C'est l'hésitation américaine qui a jeté la douche froide sur ceux qui menaient la lutte avec détermination, mais avec patience aussi. Il nous a fallu à tous quelques jours pour nous souvenir que les Américains ont «des intérêts» qui souvent ne concordent pas avec leur message de démocratie et de liberté. Ils jouent à mener le monde comme ils joueraient une partie d'échecs. Leurs «besoins» passent avant les revendications des autres peuples. Leur politique internationale est trop souvent dictée par leurs besoins en pétrole, leur choix de déléguer à des marionnettes qui sont à leur service le soin de contrôler toute volonté des peuples à redresser la tête et à prendre leur avenir en main.
La seule bonne chose qui soit sortie de l'aventure égyptienne jusqu'à maintenant est le fait que plusieurs Américains ont réalisé pour la première fois que leur gouvernement fait vivre des dictateurs à travers le monde avec l'argent qu'on leur envoie chaque année pour bien s'assurer de les maintenir en poste. Quand le cas de l'Égypte aura été réglé d'une façon ou d'une autre, il se pourrait que certains d'entre eux aient envie de poser plus de questions sur la politique étrangère des États-Unis.
Quant à la politique étrangère du Canada, si tant est qu'il y en ait une, on peut faire confiance à M. Lawrence Cannon, le maître du bla-bla-bla. On a souvent l'impression que le Canada n'existe plus sur le plan international. Disparu de la map. Sans opinion, sans objectif, sans véritable influence, sans solution, incapable de se démarquer ou même de faire bouger les choses. Rapatrier les citoyens canadiens coincés en Égypte... une véritable épopée.
Les Égyptiens, eux, auront compris que les dés sont pipés. Ils vont probablement devoir se rendre à l'évidence que les États-Unis ne souhaitent pas soutenir leur mouvement de libération. Pas en ce moment du moins. Peut-être changeront-ils d'avis dans quelque temps, quand toute la région aura pris les rues d'assaut afin de faire valoir son droit à un choix de gouvernement, un droit que les Américains défendent si farouchement pour eux-mêmes.
La révolte égyptienne était spontanée. Aucun groupe n'en a revendiqué l'organisation. C'est à la fois sa force et sa faiblesse. Sa force parce qu'elle est vraiment née du peuple lui-même. Sa faiblesse parce qu'il est arrivé un moment où il a bien fallu se demander qui remplacerait le président Moubarak et qu'aucun nom ne pouvait être avancé comme un choix qui rassemblerait la majorité de la population.
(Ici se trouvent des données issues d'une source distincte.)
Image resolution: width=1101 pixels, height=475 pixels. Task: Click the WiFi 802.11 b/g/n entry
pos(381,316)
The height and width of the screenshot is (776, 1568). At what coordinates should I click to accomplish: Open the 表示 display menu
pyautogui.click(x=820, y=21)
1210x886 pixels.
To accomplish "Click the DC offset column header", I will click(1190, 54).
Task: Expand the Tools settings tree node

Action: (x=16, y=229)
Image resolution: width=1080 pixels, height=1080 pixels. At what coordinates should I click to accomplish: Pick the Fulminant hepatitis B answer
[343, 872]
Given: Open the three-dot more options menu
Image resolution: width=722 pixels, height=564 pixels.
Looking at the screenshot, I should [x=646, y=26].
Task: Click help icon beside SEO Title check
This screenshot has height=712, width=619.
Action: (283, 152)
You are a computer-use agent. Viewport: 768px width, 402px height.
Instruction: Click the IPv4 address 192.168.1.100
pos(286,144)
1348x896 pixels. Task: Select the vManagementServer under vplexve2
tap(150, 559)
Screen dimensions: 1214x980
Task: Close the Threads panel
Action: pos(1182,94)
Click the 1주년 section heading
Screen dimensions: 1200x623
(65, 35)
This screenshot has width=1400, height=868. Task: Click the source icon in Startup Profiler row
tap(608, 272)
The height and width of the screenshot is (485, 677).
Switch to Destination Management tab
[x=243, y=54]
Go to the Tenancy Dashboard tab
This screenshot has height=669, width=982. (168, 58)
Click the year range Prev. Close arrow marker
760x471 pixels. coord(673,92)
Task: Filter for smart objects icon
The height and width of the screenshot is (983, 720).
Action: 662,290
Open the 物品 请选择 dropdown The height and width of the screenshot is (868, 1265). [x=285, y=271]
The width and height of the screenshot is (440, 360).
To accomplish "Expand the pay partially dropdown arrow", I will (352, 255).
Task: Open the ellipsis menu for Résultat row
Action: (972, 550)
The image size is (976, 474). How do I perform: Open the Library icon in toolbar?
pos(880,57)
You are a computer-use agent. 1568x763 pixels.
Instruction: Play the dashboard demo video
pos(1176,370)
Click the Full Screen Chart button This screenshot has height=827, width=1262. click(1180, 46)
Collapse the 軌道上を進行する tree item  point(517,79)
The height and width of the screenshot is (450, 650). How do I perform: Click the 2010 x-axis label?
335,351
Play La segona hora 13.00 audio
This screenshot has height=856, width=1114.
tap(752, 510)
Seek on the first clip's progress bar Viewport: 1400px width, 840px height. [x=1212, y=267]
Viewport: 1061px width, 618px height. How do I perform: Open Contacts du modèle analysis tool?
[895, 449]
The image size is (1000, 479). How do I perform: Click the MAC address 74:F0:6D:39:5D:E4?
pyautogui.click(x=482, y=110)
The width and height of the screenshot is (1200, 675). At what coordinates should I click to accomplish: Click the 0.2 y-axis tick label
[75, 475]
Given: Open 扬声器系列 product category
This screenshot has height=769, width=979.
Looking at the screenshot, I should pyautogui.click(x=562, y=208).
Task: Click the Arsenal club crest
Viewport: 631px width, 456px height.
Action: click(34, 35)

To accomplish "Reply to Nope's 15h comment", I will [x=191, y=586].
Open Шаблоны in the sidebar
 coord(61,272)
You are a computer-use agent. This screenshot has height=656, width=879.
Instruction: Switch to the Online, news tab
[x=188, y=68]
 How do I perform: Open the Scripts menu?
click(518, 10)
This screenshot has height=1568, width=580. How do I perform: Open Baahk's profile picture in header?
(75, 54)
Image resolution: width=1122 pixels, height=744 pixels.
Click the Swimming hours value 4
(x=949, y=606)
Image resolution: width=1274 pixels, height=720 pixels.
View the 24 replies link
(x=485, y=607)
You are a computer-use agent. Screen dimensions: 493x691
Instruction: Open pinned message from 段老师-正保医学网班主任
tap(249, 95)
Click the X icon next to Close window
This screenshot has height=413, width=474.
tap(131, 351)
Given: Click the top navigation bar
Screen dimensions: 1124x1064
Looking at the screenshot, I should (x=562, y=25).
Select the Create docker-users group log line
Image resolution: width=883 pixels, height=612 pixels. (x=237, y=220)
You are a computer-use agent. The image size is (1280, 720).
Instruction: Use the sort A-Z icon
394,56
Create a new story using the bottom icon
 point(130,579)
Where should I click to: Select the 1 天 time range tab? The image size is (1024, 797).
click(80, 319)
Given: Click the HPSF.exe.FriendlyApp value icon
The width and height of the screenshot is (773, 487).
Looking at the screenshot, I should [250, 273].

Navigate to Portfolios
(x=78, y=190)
Quelle sera la fin de l'histoire? Personne n'en sait rien. Chaque jour apporte des perspectives tout à fait nouvelles. Combien de temps les Égyptiens peuvent-ils tenir? Impossible de le dire. La violence peut-elle conduire à une guerre civile? Quel rôle joue véritablement l'armée? La police? Quel autre peuple envisage de descendre dans la rue à son tour?
Moi, j'ai vécu ma première révolution en direct à la télévision, grâce aux images de CNN. C'est évident qu'il y aura d'autres soulèvements dans les semaines à venir. J'ai constaté les limites de nos services d'information. On a beau avoir deux diffuseurs d'information continue en français au Québec, ce n'est pas chez eux qu'on peut comprendre ce qui se passe en Égypte. Il ne suffit pas d'envoyer un correspondant sur place. Il faut beaucoup plus, surtout quand le monde est en train de changer sous nos yeux. Pierre Nadeau me manque.